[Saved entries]

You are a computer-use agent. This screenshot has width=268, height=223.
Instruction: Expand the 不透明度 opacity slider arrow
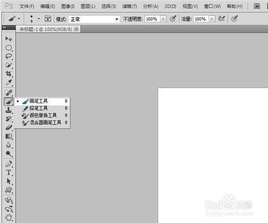(164, 19)
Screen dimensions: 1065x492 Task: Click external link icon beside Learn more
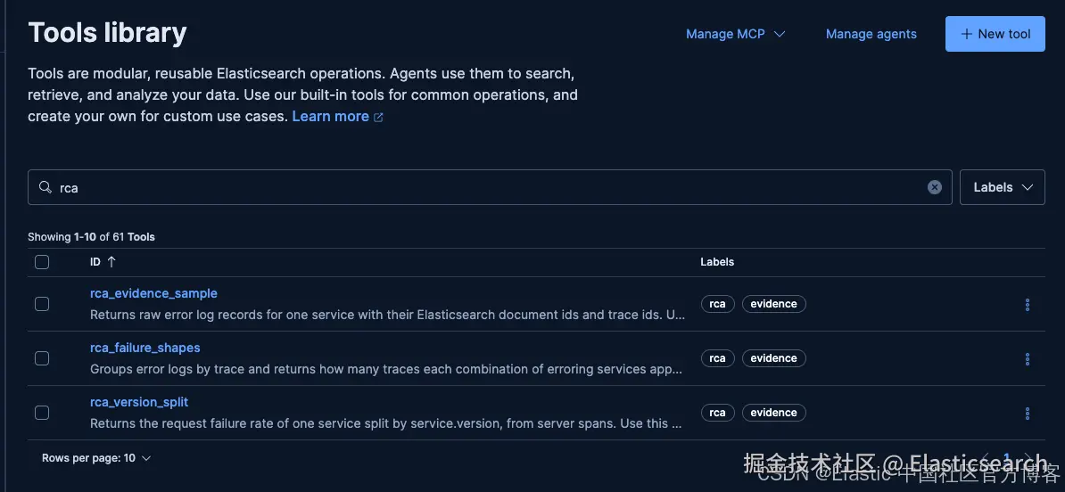coord(378,118)
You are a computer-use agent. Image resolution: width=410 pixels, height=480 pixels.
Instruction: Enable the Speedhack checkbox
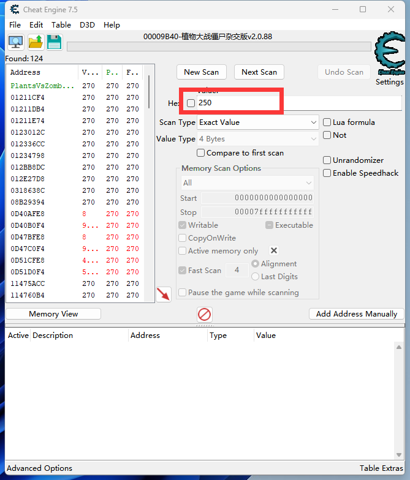(327, 173)
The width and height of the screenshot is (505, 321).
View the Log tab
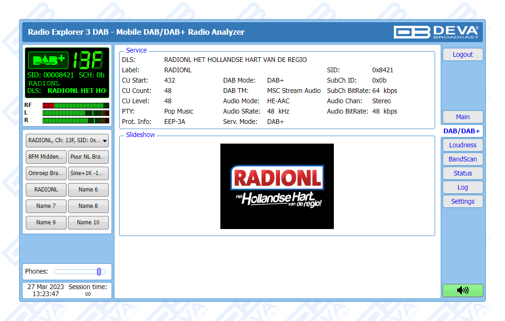462,187
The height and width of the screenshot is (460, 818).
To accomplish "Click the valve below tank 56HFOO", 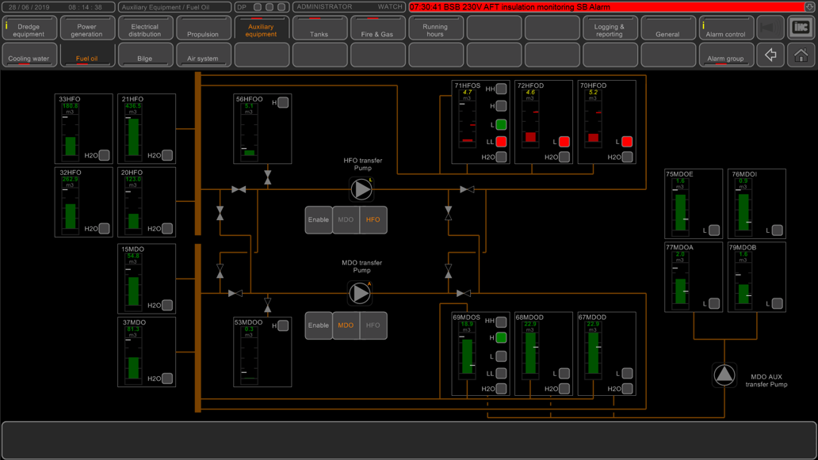I will (x=268, y=177).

Task objective — If a line in the entries includes the word "computer", copy that line out.

Response area —
You are a computer-use agent. This screenshot has width=268, height=223.
You are a computer-use agent. Image resolution: width=410 pixels, height=480 pixels.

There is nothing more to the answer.